*** Opening MATERIAL PROVIDED ***

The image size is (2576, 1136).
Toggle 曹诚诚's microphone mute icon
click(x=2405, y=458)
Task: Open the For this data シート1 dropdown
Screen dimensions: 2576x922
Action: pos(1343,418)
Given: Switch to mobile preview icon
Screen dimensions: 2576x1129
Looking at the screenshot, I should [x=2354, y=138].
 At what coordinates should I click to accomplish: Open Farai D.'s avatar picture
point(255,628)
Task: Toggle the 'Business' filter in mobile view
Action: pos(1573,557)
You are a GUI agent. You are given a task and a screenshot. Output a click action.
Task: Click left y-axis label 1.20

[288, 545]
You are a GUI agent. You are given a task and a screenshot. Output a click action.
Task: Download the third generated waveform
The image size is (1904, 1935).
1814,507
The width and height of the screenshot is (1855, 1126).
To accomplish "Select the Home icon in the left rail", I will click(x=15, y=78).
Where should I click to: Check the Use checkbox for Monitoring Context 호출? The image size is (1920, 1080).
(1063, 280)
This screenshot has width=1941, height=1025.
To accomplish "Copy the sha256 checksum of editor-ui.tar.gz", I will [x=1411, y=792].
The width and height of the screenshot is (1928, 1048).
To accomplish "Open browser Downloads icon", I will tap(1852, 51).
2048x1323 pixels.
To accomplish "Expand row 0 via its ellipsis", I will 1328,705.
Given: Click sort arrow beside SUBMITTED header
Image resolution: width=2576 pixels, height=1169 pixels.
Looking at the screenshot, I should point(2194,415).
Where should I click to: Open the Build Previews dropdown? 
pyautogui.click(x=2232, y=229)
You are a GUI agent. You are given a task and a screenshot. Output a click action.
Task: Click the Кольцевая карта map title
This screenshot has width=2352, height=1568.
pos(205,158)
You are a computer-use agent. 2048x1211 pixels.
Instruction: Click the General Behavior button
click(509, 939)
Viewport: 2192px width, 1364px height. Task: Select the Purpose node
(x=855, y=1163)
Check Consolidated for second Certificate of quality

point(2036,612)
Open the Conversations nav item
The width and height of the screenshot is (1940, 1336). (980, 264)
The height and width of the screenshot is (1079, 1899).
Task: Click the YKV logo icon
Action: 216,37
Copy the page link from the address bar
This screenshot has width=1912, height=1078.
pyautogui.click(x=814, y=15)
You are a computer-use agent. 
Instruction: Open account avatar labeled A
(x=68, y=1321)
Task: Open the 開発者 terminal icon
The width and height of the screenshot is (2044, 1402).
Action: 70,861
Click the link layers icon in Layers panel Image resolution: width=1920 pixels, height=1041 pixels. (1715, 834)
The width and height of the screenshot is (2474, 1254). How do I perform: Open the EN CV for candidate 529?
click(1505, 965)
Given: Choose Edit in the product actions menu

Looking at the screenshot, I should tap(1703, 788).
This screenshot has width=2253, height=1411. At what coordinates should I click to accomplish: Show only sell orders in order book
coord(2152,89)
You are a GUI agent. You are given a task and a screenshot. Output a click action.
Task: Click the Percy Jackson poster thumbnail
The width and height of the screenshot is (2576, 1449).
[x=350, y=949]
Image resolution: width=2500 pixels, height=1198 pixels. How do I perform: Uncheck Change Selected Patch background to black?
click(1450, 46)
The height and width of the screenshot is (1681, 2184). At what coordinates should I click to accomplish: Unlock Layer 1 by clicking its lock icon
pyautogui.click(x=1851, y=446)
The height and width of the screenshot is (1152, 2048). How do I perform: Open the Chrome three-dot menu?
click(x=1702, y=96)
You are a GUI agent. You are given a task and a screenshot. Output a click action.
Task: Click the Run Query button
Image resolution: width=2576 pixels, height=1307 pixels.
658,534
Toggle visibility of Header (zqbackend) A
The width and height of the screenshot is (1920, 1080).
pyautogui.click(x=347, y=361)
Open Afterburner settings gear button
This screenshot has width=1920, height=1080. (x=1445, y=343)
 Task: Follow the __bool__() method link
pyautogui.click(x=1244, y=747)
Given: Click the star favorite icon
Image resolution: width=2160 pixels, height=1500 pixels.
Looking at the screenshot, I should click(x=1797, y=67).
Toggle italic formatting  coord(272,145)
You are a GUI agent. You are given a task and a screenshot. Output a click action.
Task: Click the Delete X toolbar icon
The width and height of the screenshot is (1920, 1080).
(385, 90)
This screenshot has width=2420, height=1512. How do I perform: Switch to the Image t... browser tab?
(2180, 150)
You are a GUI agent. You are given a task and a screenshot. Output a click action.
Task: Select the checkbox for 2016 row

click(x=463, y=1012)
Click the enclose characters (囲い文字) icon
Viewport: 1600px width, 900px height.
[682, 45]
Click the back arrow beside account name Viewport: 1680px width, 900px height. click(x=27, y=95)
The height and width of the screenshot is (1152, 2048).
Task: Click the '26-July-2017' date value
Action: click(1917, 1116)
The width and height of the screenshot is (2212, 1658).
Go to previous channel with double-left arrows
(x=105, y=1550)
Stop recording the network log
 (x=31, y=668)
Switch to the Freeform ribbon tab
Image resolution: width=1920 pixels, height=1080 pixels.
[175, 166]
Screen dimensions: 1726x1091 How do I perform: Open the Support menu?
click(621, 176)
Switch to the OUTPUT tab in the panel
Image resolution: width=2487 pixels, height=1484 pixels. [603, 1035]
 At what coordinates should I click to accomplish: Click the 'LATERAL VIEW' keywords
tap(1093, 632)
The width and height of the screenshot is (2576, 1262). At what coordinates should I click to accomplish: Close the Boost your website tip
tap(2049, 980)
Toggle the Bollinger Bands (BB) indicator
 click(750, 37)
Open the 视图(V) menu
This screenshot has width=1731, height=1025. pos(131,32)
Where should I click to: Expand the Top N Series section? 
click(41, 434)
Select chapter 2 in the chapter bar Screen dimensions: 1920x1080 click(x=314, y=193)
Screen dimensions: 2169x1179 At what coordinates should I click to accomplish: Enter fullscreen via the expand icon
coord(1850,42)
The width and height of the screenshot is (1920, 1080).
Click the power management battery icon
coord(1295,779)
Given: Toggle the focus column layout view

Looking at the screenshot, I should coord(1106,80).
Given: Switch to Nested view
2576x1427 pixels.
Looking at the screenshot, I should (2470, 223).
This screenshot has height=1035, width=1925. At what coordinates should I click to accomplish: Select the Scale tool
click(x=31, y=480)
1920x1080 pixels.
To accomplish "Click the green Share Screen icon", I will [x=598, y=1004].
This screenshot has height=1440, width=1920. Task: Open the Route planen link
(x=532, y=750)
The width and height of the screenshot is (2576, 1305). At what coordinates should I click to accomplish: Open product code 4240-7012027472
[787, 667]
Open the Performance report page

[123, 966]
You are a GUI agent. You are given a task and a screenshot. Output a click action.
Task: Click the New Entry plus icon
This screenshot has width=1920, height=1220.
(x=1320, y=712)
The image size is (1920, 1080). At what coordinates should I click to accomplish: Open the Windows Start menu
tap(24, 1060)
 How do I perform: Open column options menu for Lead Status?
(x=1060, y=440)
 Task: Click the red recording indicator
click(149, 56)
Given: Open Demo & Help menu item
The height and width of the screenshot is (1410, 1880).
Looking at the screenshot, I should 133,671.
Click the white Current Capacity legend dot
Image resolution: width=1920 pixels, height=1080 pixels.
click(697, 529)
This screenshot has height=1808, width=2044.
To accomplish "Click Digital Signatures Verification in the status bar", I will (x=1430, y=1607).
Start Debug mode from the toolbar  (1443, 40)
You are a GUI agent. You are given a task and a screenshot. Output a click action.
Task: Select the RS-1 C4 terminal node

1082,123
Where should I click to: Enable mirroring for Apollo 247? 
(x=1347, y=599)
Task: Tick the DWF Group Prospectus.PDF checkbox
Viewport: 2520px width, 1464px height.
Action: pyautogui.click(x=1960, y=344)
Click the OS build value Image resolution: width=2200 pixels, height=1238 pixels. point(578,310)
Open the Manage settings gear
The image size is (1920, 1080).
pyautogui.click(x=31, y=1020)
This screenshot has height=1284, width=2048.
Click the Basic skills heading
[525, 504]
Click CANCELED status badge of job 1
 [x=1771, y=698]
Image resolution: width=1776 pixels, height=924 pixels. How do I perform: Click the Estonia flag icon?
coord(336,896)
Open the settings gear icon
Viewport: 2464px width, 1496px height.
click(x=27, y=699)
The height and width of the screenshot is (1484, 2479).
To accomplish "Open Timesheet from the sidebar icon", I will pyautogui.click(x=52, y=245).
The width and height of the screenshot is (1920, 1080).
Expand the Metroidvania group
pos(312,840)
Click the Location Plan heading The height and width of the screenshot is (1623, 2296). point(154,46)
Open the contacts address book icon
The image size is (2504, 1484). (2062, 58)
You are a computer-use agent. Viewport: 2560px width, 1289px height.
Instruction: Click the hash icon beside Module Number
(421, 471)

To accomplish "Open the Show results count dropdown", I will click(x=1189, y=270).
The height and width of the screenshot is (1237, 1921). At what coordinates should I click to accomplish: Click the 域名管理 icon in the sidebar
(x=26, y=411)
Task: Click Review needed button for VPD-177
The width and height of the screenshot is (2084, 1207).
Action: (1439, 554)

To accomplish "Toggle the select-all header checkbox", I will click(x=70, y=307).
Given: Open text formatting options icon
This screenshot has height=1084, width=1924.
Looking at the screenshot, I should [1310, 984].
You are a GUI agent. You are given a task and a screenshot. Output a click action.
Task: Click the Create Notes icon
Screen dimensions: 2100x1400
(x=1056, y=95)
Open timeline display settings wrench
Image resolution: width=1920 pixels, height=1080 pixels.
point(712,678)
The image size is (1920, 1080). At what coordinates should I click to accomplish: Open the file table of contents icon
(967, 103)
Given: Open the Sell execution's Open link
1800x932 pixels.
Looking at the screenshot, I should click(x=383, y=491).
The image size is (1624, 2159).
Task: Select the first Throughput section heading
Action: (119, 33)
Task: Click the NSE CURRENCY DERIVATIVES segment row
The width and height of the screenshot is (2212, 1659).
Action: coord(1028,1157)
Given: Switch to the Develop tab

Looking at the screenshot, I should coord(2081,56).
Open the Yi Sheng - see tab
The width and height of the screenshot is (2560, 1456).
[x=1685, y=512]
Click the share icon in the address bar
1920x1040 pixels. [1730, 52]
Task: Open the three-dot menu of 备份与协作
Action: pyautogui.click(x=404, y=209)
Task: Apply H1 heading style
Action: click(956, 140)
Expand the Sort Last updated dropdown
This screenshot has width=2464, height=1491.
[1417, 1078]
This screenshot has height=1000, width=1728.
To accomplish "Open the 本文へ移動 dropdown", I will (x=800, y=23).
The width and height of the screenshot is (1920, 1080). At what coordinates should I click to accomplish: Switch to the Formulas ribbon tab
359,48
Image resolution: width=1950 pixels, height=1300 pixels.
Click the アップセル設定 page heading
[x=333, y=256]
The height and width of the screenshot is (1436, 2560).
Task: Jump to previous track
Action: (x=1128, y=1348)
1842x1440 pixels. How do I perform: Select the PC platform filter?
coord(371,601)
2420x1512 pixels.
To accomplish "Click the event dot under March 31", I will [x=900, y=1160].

*** Closing MATERIAL PROVIDED ***

EXERCISE PROMPT:
Copy every line of the entries in which "from" can be found.

ANSWER TO THIS EXERCISE:
Copy the page link from the address bar
Start Debug mode from the toolbar  (1443, 40)
To accomplish "Open Timesheet from the sidebar icon", I will pyautogui.click(x=52, y=245).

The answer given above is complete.